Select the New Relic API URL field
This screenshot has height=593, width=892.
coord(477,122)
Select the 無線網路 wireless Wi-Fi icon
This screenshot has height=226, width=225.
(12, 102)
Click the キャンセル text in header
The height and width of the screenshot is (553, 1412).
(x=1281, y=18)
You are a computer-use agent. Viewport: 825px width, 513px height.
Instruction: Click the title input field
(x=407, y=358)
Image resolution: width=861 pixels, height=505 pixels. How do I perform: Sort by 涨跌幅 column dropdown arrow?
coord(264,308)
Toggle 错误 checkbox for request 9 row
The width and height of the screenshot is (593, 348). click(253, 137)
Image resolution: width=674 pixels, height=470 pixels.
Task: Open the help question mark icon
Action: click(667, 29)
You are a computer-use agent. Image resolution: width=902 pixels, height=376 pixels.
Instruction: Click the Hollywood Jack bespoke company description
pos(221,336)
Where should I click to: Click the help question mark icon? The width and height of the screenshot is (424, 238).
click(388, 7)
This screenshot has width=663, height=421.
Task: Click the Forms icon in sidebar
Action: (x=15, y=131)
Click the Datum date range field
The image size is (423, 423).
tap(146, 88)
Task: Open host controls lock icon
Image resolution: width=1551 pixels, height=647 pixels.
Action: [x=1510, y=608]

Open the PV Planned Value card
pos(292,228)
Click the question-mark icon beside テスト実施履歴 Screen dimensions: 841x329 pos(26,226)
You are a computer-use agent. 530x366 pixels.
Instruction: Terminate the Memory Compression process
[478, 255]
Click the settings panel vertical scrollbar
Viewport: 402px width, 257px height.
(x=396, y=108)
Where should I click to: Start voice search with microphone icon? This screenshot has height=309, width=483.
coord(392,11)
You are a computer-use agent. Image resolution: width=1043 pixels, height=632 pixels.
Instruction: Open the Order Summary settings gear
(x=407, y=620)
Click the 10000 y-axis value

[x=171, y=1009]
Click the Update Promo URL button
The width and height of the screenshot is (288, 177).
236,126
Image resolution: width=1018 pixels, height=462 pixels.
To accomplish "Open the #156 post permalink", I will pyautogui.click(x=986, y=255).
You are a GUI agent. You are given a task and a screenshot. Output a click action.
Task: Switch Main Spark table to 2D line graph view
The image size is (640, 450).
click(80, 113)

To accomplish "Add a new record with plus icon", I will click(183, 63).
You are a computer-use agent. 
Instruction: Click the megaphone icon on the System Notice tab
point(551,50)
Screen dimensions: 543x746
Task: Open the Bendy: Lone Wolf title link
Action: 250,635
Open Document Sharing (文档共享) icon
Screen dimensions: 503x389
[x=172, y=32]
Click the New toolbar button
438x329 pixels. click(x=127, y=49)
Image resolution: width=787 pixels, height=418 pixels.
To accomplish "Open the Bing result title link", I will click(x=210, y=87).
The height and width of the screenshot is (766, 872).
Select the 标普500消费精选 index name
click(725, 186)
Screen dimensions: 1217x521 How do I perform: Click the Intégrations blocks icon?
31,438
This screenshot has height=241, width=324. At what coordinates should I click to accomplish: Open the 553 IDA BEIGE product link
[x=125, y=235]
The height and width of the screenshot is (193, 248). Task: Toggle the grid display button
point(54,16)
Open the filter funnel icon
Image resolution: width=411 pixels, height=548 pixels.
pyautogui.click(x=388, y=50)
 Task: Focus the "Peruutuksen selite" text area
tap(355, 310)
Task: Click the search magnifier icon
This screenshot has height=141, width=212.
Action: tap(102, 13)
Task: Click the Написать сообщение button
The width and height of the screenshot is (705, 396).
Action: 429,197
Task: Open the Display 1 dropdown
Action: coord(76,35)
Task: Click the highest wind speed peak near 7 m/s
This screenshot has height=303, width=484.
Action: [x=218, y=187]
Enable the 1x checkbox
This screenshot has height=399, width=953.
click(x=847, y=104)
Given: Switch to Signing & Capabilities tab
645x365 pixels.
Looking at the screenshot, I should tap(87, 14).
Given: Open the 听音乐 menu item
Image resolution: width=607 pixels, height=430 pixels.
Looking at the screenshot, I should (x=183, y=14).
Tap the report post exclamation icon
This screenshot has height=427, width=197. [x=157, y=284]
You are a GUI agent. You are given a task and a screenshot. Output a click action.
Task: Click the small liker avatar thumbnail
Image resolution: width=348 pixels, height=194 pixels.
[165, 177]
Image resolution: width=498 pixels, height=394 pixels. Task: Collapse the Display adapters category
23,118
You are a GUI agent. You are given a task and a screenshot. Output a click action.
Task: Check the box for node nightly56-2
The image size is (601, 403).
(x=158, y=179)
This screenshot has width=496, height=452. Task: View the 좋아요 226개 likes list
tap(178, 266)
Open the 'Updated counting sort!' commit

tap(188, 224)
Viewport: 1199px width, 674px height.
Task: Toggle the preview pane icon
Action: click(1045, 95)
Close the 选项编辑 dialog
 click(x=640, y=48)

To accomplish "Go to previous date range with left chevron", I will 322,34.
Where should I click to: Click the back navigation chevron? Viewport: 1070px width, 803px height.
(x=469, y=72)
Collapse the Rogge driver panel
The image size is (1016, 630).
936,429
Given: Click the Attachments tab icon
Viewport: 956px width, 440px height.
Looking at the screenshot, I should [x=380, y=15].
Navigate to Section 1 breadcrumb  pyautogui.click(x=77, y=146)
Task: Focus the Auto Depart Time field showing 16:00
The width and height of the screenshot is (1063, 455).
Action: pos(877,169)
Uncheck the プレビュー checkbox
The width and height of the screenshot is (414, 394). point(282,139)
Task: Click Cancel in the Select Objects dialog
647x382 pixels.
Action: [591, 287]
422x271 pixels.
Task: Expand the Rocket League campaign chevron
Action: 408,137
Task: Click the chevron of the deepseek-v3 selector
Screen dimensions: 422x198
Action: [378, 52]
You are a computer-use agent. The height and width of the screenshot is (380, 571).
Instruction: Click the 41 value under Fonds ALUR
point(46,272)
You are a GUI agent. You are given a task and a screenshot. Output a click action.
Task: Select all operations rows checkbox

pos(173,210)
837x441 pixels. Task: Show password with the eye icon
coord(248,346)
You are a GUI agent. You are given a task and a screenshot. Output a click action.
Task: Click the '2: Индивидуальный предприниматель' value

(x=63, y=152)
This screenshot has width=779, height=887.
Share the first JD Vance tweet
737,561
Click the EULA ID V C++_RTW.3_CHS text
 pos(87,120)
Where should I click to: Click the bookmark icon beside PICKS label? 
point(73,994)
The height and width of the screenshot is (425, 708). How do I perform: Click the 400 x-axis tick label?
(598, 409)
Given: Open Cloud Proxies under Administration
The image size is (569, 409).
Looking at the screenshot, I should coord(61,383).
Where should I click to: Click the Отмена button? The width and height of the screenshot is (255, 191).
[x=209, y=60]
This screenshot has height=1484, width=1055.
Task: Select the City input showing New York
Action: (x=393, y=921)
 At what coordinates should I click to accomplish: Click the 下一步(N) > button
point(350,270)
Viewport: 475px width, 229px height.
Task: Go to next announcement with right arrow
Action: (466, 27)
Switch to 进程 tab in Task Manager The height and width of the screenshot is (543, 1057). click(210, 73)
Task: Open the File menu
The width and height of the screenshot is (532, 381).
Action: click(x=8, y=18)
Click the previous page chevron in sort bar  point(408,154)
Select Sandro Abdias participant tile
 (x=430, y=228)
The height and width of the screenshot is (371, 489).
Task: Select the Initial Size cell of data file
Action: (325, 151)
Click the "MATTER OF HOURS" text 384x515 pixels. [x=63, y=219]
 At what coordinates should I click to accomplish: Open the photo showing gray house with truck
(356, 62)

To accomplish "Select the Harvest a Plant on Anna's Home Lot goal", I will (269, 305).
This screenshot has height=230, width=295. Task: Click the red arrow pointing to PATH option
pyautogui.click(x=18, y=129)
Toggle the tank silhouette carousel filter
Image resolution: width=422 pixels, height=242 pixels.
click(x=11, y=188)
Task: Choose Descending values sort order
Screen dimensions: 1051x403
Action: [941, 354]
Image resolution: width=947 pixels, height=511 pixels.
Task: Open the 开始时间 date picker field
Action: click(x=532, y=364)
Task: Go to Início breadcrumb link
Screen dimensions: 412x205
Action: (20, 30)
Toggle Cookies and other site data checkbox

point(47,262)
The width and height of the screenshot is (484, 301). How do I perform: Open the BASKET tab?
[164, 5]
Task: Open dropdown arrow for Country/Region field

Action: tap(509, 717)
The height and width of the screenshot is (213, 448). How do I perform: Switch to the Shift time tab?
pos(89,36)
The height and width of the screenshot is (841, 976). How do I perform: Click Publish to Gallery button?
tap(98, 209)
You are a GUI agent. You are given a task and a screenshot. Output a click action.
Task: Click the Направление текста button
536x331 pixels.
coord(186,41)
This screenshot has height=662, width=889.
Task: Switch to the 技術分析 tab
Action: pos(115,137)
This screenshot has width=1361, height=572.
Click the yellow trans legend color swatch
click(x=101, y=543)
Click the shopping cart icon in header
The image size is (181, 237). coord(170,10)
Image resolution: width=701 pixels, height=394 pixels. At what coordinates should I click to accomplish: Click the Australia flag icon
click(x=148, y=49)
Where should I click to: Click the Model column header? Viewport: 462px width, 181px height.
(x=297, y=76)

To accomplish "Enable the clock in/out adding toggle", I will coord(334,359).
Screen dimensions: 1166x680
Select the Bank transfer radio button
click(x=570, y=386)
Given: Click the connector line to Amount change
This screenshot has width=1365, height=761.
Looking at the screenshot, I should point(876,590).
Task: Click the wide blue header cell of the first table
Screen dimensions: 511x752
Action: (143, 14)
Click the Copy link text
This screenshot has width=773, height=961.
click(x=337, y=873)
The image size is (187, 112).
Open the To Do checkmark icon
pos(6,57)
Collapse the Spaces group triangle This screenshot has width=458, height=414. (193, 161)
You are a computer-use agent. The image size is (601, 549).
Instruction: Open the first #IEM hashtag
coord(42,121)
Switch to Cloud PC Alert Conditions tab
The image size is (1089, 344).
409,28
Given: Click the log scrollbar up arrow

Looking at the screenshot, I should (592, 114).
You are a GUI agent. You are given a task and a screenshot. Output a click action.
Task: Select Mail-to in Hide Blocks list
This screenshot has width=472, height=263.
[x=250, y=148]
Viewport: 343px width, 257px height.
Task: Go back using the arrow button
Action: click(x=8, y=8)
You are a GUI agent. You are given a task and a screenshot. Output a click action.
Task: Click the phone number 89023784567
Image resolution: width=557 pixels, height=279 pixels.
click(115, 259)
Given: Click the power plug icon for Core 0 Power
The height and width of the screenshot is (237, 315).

**Activity:** Print exactly the lines above, starting at the line that contains "Task: Click the wide" and ending with the last line of the records, both included.

**Result below:**
Task: Click the wide blue header cell of the first table
Screen dimensions: 511x752
Action: (143, 14)
Click the Copy link text
This screenshot has width=773, height=961.
click(x=337, y=873)
The image size is (187, 112).
Open the To Do checkmark icon
pos(6,57)
Collapse the Spaces group triangle This screenshot has width=458, height=414. (193, 161)
You are a computer-use agent. The image size is (601, 549).
Instruction: Open the first #IEM hashtag
coord(42,121)
Switch to Cloud PC Alert Conditions tab
The image size is (1089, 344).
409,28
Given: Click the log scrollbar up arrow

Looking at the screenshot, I should (592, 114).
You are a GUI agent. You are given a task and a screenshot. Output a click action.
Task: Select Mail-to in Hide Blocks list
This screenshot has width=472, height=263.
[x=250, y=148]
Viewport: 343px width, 257px height.
Task: Go back using the arrow button
Action: click(x=8, y=8)
You are a GUI agent. You are given a task and a screenshot. Output a click action.
Task: Click the phone number 89023784567
Image resolution: width=557 pixels, height=279 pixels.
click(115, 259)
Given: Click the power plug icon for Core 0 Power
The height and width of the screenshot is (237, 315).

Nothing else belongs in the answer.